::: Data in this exercise

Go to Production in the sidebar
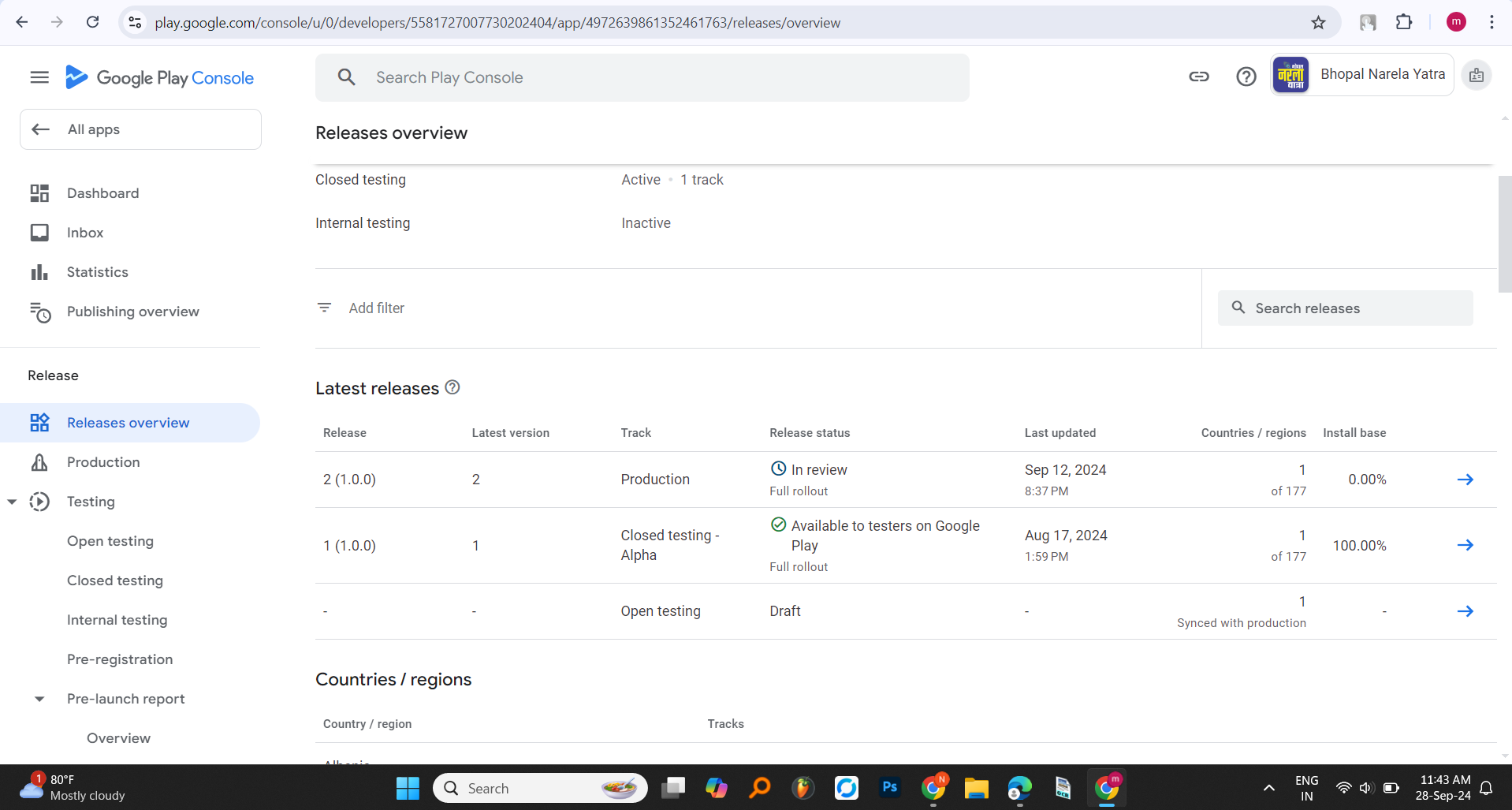 tap(103, 462)
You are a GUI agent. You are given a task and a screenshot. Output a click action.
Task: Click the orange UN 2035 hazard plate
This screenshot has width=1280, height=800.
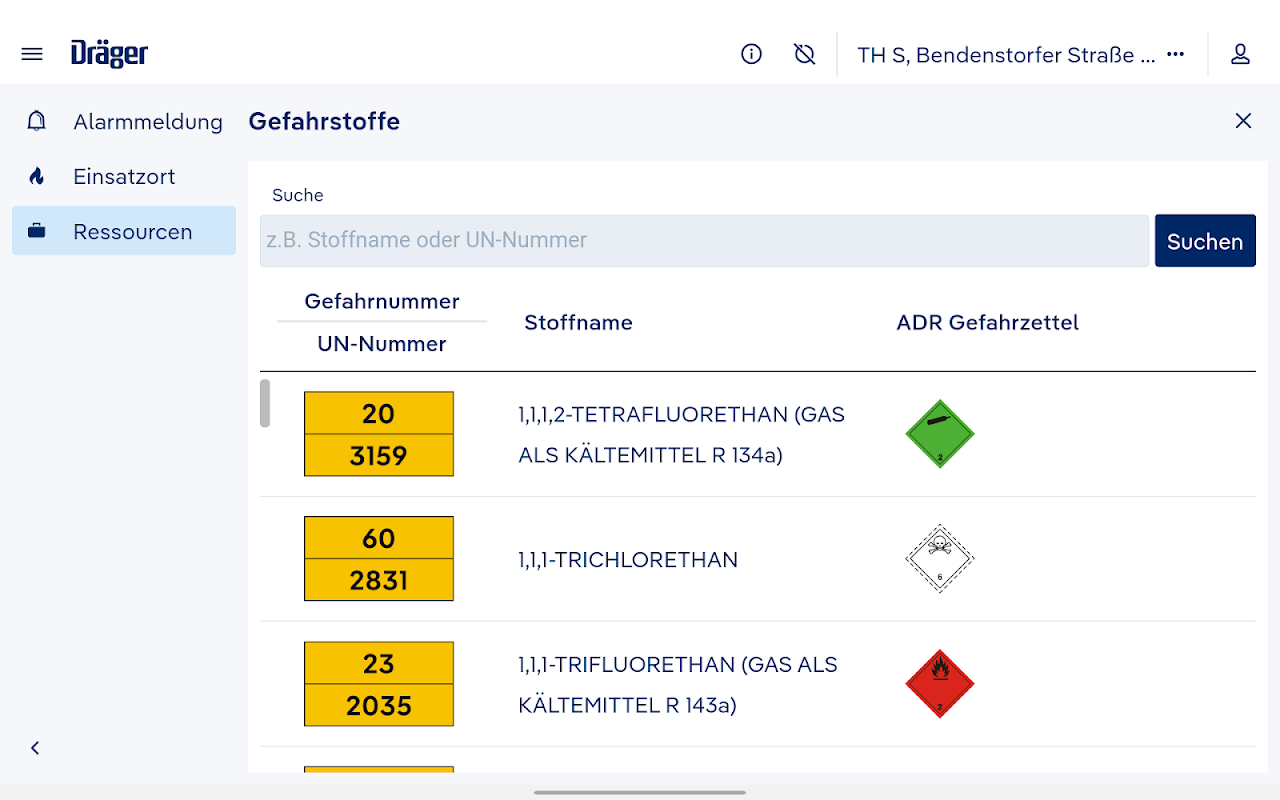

::::::

● What to produce:
The number of lines in the records that include "screenshot" is what is needed, with no other words.

● Reply:
2